Nastya promised, and Liza waited impatiently all day for her return. Nastya appeared in the evening.

“Well, Lizaveta Grigoryevna,” she said, coming into the room, “I saw young Berestov: had a good enough look at him; we spent the whole day together.”

“How’s that? Tell me, tell me everything in order.”

“As you please, miss. We went, me, Anisya Egorovna, Nenila, Dunka…”

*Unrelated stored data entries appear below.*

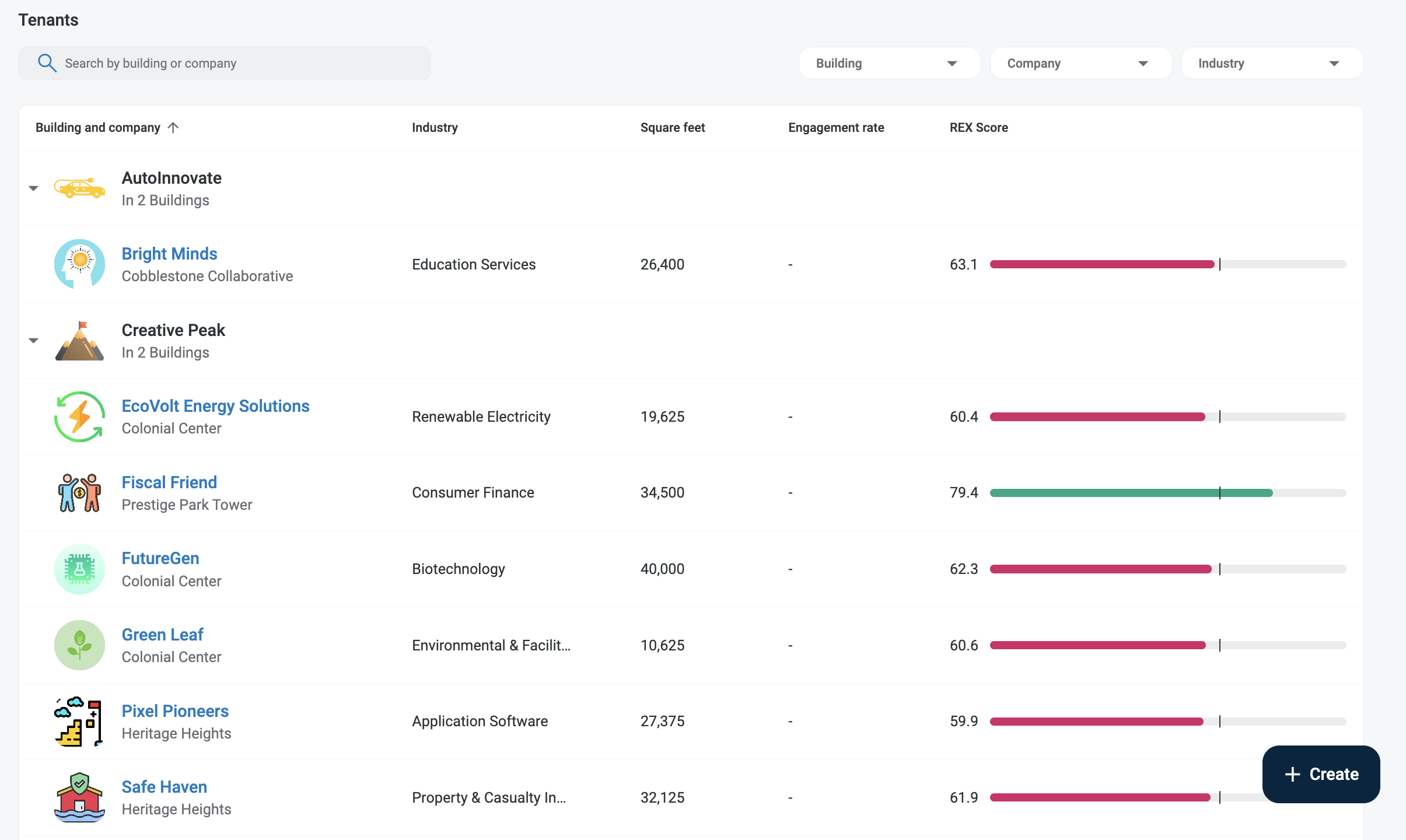Open the Company filter dropdown
The width and height of the screenshot is (1406, 840).
pos(1080,63)
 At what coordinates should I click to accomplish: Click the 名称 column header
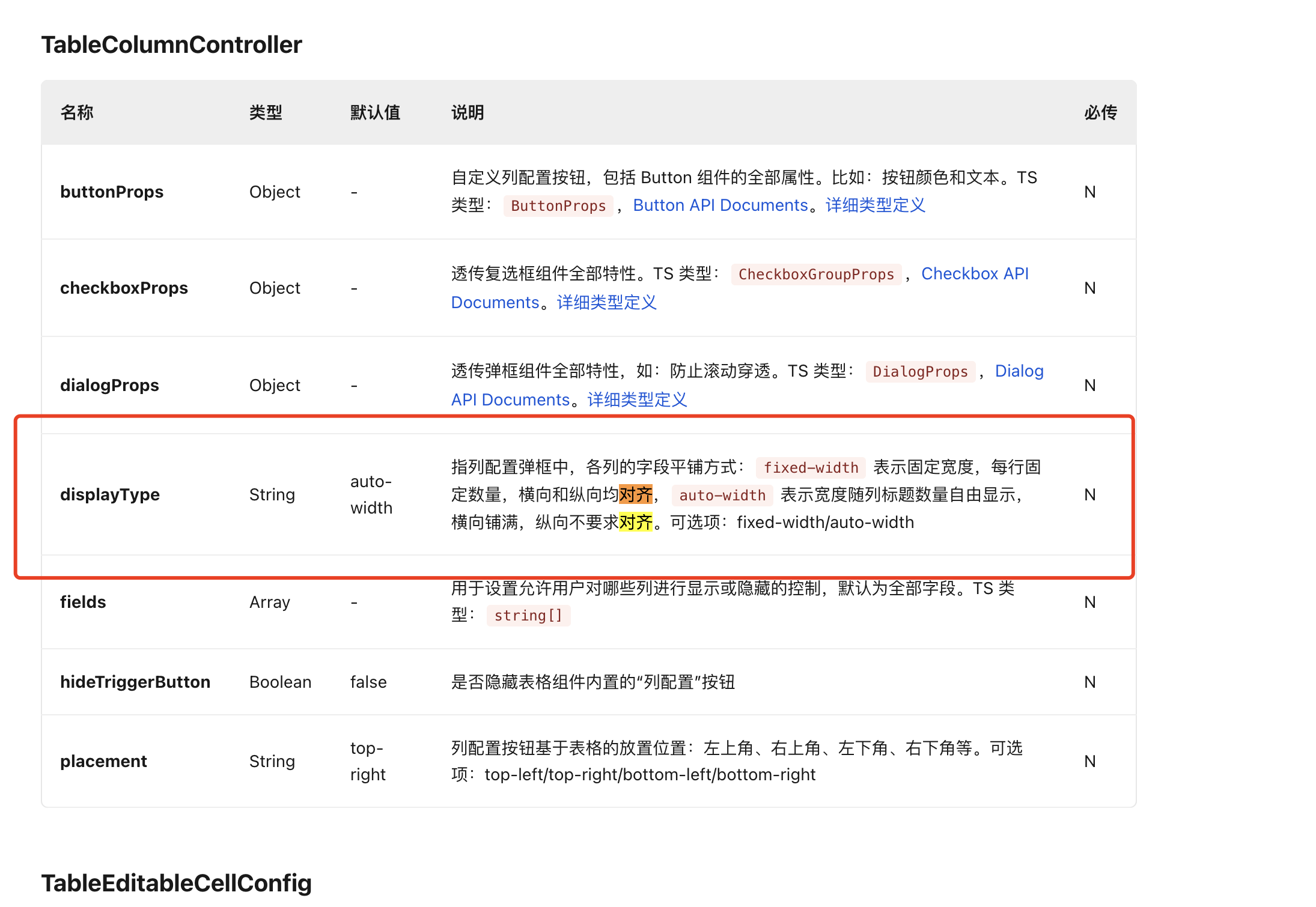[x=77, y=112]
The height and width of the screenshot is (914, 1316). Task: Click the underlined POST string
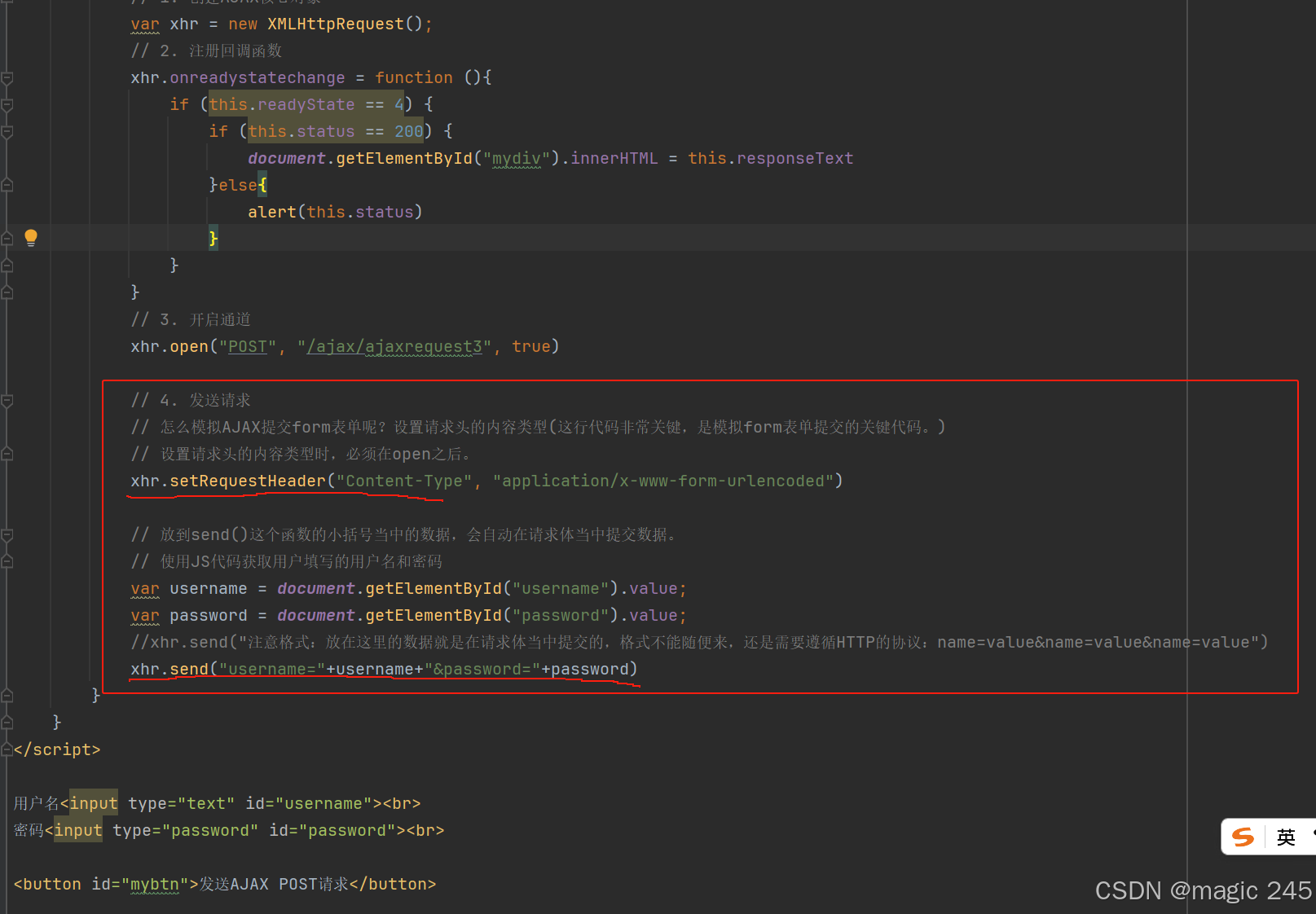249,346
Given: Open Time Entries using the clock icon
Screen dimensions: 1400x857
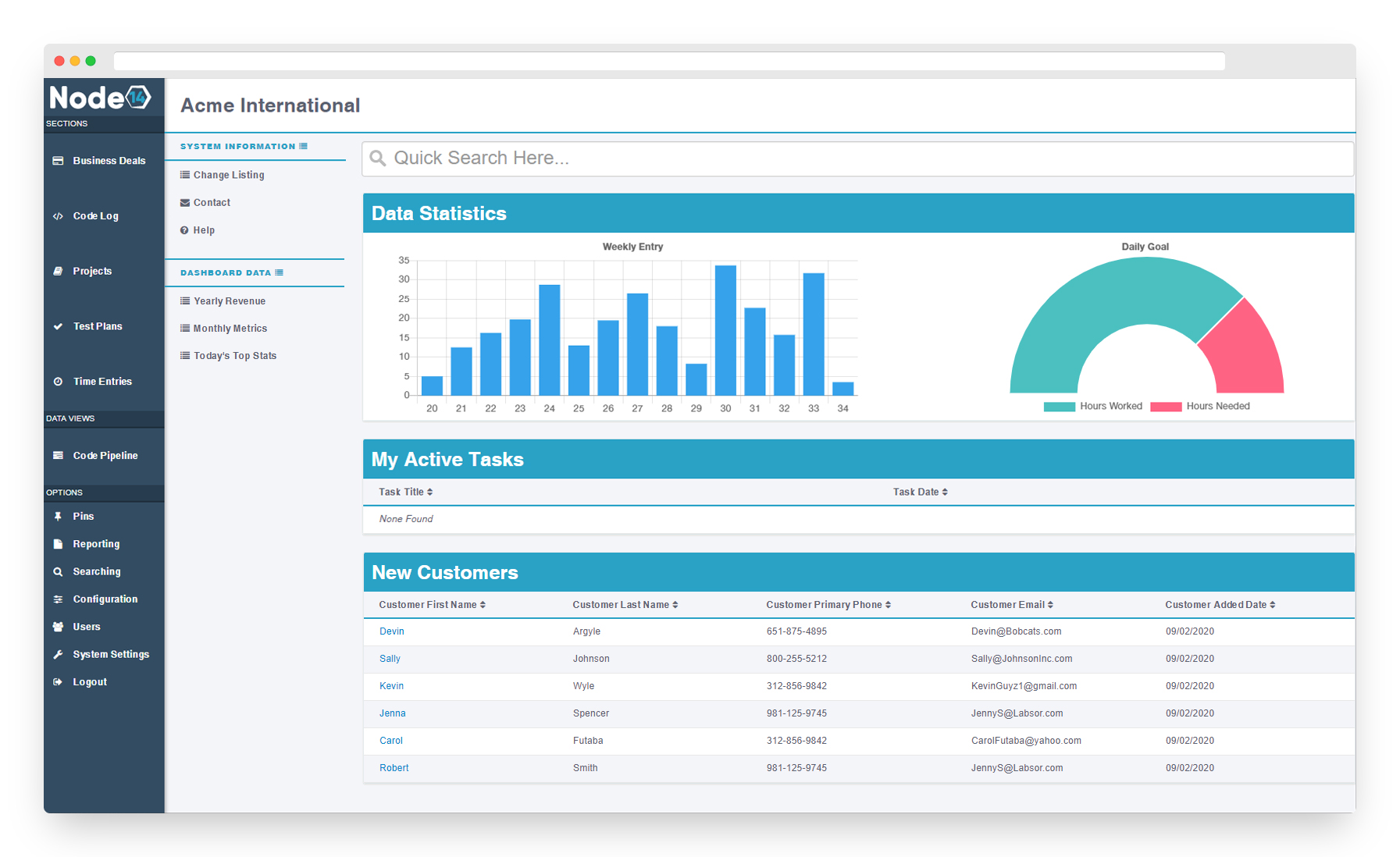Looking at the screenshot, I should (x=58, y=381).

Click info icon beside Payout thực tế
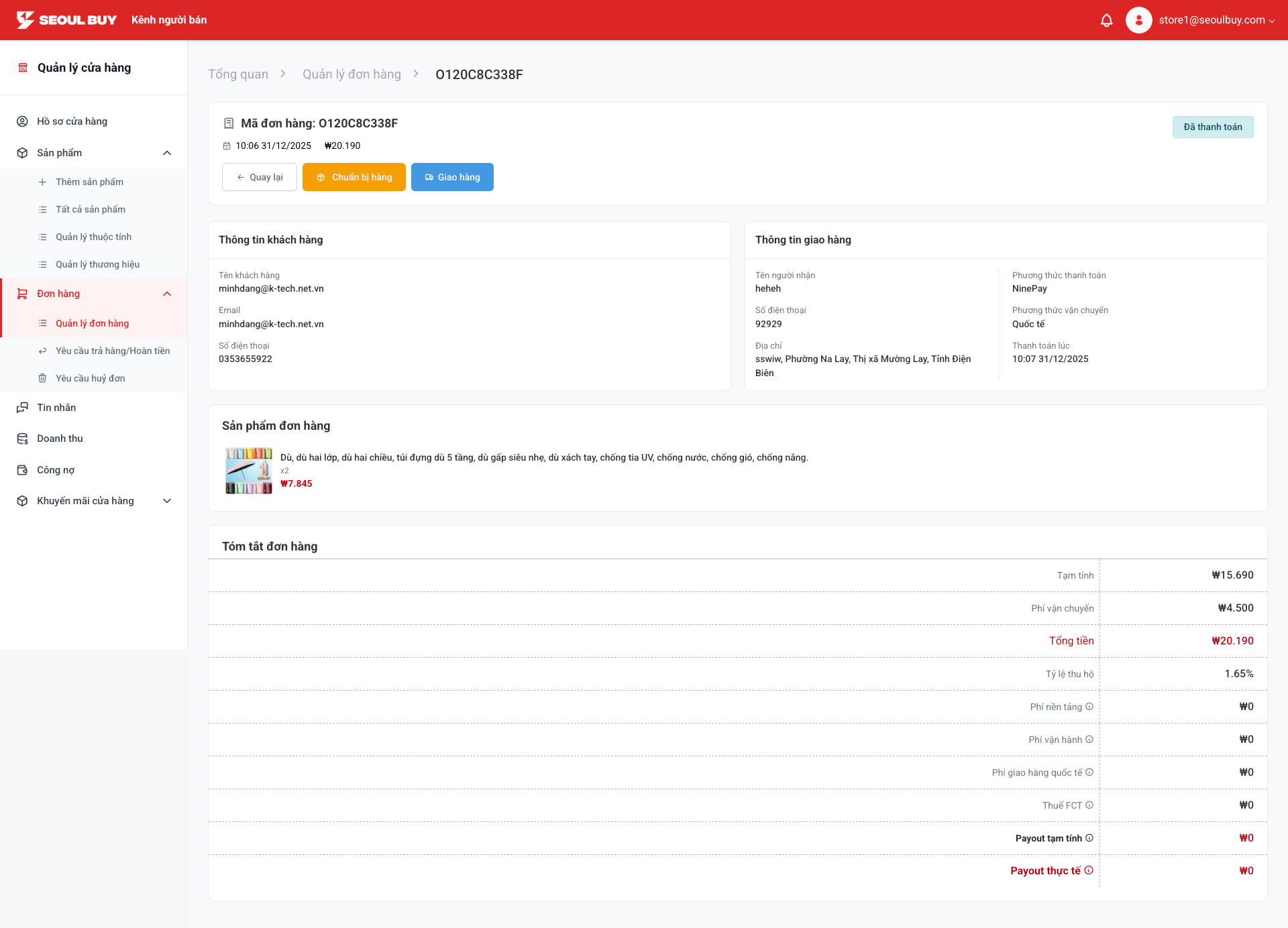[1089, 870]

“All right, I know. So then?”

“Please, miss, I’ll tell it all in order. So we came just in time for dinner. The room was full of people. There were some from Kolbino, Zakharyevo, the clerk’s wife from Khlupino and her daughters…”

“Well, what about Berestov?”

“Wait, miss. So we sat down at the table, the clerk’s wife at the head, me next to her…The daughters pouted, but who cares about them…”

“Ah, Nastya, how boring you are with your eternal details!”

“And how impatient you are! Well, so we got up from the table…and we’d been sitting there for about three hours, and it was a nice dinner; blancmange for dessert, blue, red, and stripy…So we got up from the table and went to the garden to play tag, and it was then that the young master appeared.”

“Well, so? Is it true he’s so good-looking?”

“Astonishingly good-looking, a handsome man, you might say. Tall, slender, all ruddy-cheeked…”

“Really? And I thought he had a pale face. So? How did he seem to you? Sad? Pensive?”

“What? Never in my life have I seen such a wild one. He took a notion to play tag with us.”

“To play tag with you! Impossible!”

“Very possible! And he had other notions, too! He’d catch a girl and start kissing her!”

“Say what you like, Nastya, you’re lying.”

“Say what you like, I’m not lying. I could barely fight him off. He spent the whole day playing with us.”

“How is it they say he’s in love and doesn’t look at anybody.”